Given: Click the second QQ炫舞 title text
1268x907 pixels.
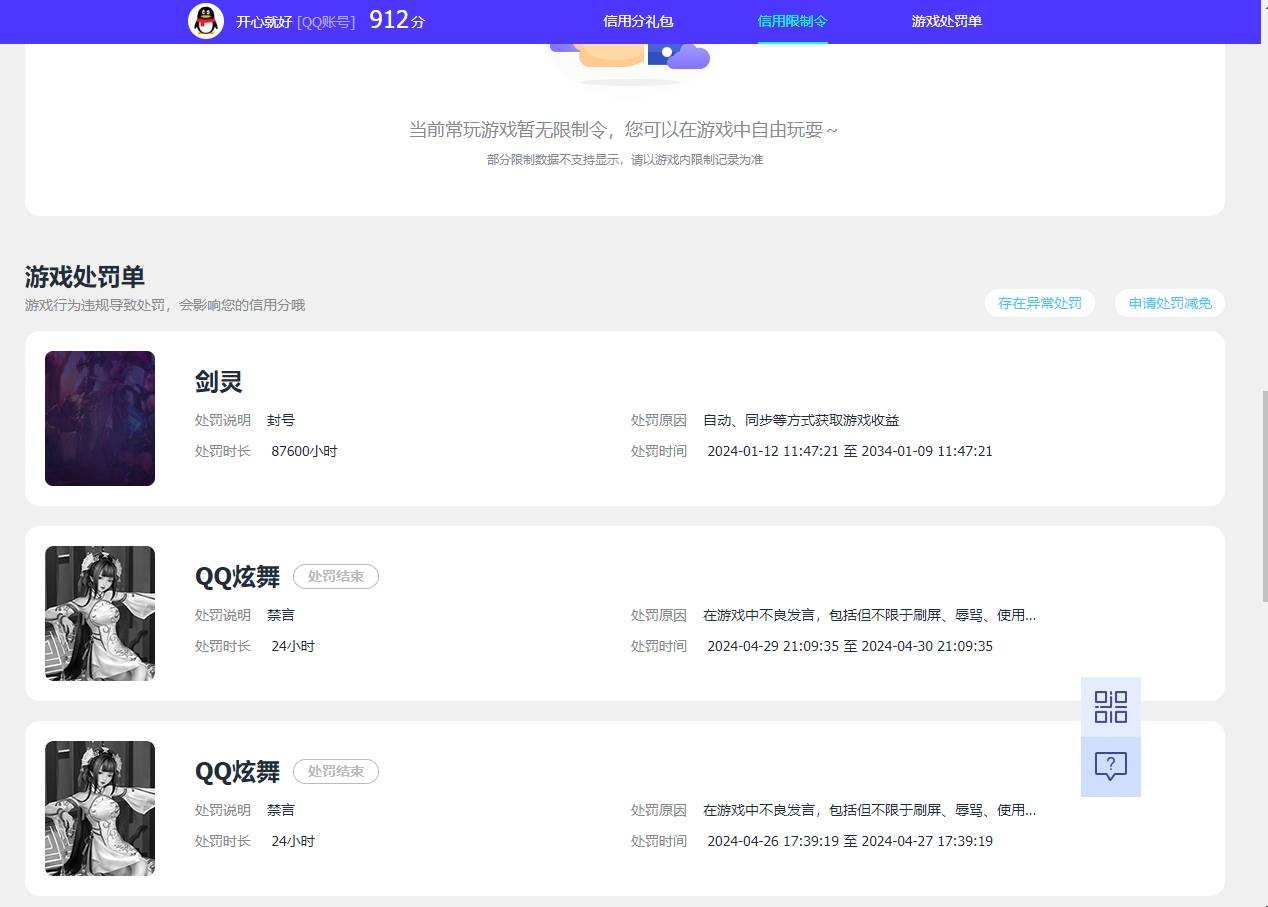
==
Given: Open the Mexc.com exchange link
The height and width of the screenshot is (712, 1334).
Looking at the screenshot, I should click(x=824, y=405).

■ **What is required**
Count the lines above that contain the string "screenshot", with case counting, and give only the number.

■ **Complete response**
2